Inspired by Saltbox — curl, configure, install.

Node Architecture (The 3 Classes)

BB Ansible is a distributed, multi-tenant ecosystem. It does not run on a single monolithic server. Instead, roles are mathematically split across three distinct classes of nodes, all tied together by a central Ceph storage fabric.

1. The Service Node (node_type: service)

• The Brain of the Cluster: This is your primary control plane. You typically only need one service node in your entire cluster.
• What it runs: Single Sign-On (Authentik), Global Reverse Proxy (Traefik), AI/LLM interfaces (Open WebUI), secure file drop mechanisms (Enclosed), and central monitoring agents (Beszel Hub).
• Storage Access: Needs access to the global Ceph filesystem (/bbfs) strictly for database backups.
• Hardware Tier: Low/Medium (4 Cores, 8GB RAM). Highly dependent on Authentik load and whether you run AI models locally.

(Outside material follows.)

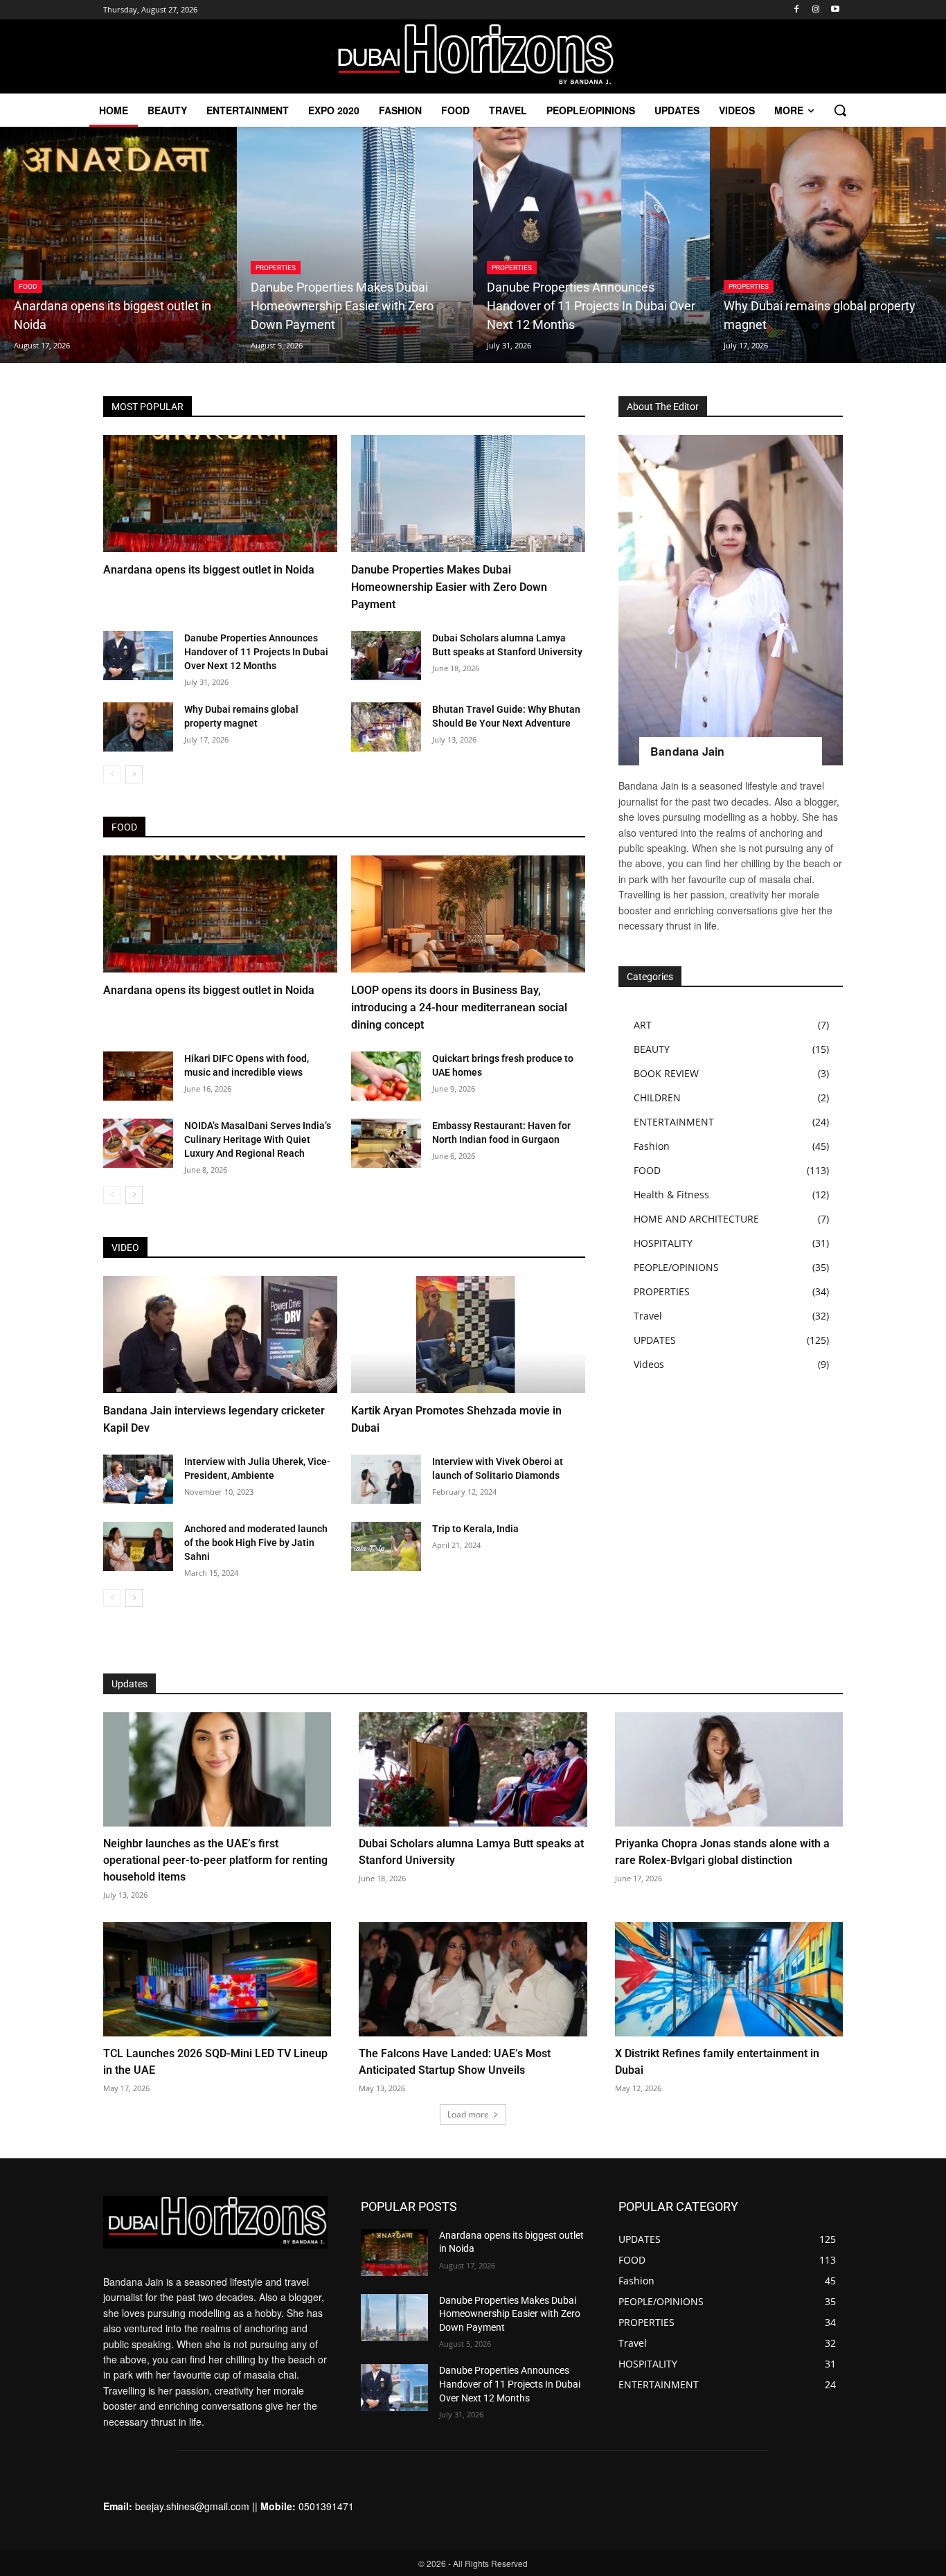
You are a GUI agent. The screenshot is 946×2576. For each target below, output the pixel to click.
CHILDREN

2. The Feeder Node (node_type: feeder)

• The Ingestion Engine: This node is responsible for finding, downloading, unpacking, and organizing media. It does the heavy lifting of pirating content.
• What it runs: The entire *Arr ecosystem (Sonarr, Radarr, Prowlarr, etc.), download clients (qBittorrent, SABnzbd, Cross-Seed), and ecosystem managers (Autoscan).
• Storage Access: Needs massive, high-speed read/write access to the Ceph /data and /media mounts to dump newly acquired files.
• Hardware Tier: Medium/High (8 Cores, 16GB+ RAM, fast local NVMe cache).

3. The Media Node (node_type: share or appbox)

• The Delivery Edge: This is what your users connect to. You can horizontally scale these infinitely (e.g., user01-appbox, public-share-03).
• What it runs: Media servers (Plex, Emby, Jellyfin), VPN tunnels (Gluetun), and edge-based Autoscan targets.
• Storage Access: Strictly Read-Only access to the Ceph /media mount. This insulates your core library from users accidentally deleting files via an Emby client bug. It gets read/write access to its own isolated application folder on the array.
• Hardware Tier: High (8+ Cores, QuickSync/GPU for transcoding, 10Gbps networking).

---

Step-by-Step Cluster Deployment

When building a fresh BB cluster from scratch, you must provision the nodes in a specific mathematical order so the identity matrix bootstraps cleanly.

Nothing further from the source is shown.